Pixel coordinate grounding data:
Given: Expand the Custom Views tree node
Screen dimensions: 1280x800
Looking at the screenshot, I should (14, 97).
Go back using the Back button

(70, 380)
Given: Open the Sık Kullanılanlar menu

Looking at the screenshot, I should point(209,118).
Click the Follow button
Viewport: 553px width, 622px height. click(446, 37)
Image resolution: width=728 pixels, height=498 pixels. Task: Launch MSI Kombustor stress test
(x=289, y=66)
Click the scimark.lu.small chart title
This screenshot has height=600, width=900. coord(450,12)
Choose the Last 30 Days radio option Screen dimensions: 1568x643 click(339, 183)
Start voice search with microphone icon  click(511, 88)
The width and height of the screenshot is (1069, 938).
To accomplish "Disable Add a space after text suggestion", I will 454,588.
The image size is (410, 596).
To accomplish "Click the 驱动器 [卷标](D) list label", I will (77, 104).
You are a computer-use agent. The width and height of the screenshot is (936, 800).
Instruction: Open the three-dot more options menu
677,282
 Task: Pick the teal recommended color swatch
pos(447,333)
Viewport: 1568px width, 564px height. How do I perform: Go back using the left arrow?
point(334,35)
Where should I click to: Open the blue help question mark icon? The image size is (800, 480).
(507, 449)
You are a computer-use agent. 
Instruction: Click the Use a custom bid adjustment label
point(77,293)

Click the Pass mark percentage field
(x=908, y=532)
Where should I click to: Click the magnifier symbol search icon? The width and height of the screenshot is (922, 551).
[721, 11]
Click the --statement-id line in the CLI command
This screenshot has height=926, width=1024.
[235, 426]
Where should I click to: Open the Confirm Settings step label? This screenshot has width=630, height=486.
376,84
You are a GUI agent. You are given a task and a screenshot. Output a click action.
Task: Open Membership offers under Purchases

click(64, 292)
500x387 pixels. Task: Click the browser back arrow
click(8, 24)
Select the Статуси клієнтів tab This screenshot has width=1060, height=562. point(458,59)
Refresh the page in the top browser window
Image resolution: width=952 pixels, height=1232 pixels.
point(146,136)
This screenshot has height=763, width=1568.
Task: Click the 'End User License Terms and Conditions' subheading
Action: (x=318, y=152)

■ WORK TO BE COMPLETED: What is needed is every line of the records that contains the word "accomplish".

■ THE COMPLETED TASK:
To accomplish "Disable Add a space after text suggestion", I will 454,588.
To accomplish "Click the 驱动器 [卷标](D) list label", I will (77, 104).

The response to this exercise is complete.